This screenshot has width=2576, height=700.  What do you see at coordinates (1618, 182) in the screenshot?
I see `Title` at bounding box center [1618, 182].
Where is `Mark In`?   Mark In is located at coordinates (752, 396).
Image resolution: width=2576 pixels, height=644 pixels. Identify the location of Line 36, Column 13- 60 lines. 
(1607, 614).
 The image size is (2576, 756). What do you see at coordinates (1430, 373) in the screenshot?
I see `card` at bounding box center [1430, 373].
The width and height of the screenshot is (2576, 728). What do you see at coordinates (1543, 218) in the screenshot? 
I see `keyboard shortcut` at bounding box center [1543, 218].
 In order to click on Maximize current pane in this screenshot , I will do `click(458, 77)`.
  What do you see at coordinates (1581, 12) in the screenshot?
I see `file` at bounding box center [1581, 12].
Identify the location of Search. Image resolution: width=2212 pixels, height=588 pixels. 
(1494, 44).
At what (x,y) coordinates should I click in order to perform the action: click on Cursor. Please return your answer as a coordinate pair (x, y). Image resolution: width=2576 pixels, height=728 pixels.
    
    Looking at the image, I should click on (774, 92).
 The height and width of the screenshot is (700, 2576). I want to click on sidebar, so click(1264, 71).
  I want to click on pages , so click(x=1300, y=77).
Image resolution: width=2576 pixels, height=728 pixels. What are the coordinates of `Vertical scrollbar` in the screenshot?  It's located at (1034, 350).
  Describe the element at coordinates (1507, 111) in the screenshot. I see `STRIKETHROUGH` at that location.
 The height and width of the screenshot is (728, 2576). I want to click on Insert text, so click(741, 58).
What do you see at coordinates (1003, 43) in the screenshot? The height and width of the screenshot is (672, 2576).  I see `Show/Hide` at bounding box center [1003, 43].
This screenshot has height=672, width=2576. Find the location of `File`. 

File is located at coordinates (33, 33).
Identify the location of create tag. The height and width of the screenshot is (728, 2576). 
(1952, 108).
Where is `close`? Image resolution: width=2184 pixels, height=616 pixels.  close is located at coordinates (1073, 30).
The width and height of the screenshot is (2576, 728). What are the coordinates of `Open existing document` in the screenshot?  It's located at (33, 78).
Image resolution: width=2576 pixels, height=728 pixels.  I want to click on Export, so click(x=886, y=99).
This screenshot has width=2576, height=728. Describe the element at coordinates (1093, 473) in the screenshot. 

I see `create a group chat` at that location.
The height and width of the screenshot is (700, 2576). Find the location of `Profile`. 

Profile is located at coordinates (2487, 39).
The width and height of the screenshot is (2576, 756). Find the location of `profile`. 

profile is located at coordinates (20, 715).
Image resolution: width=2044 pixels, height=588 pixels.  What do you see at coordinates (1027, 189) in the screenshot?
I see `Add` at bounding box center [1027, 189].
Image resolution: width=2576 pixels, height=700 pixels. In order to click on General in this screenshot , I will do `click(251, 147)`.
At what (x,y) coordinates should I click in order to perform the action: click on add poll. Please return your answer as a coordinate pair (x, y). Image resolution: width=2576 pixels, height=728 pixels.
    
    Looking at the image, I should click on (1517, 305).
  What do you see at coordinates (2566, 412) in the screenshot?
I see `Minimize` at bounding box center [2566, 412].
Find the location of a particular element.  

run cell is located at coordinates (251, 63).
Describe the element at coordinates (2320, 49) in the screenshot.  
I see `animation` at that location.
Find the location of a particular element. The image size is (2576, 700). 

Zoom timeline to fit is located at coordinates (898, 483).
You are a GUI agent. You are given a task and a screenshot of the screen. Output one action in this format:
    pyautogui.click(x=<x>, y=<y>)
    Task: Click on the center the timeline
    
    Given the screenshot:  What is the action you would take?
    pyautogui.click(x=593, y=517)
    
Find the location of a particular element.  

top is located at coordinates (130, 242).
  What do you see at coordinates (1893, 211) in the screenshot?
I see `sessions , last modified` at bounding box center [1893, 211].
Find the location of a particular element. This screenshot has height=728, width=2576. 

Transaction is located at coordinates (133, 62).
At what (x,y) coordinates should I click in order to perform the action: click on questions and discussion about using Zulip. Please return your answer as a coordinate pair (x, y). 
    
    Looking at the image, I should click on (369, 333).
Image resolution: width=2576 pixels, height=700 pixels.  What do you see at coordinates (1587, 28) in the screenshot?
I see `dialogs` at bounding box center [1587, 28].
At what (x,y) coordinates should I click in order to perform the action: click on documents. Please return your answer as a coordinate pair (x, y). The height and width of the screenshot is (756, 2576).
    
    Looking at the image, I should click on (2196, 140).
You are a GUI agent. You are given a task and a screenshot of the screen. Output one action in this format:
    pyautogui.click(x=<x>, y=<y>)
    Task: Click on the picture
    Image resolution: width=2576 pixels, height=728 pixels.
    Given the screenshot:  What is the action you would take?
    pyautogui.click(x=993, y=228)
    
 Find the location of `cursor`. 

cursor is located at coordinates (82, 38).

DESCRIPTION OF THE TASK | Put the lines of the records above, from the line with "Find the location of a particular element. The" to the line with "Zoom timeline to", into a JSON list of strings with one string per line. Leave out blank lines.

EXERCISE RESULT |
[
  "Find the location of a particular element. The image size is (2576, 700). ",
  "Zoom timeline to fit is located at coordinates (898, 483)."
]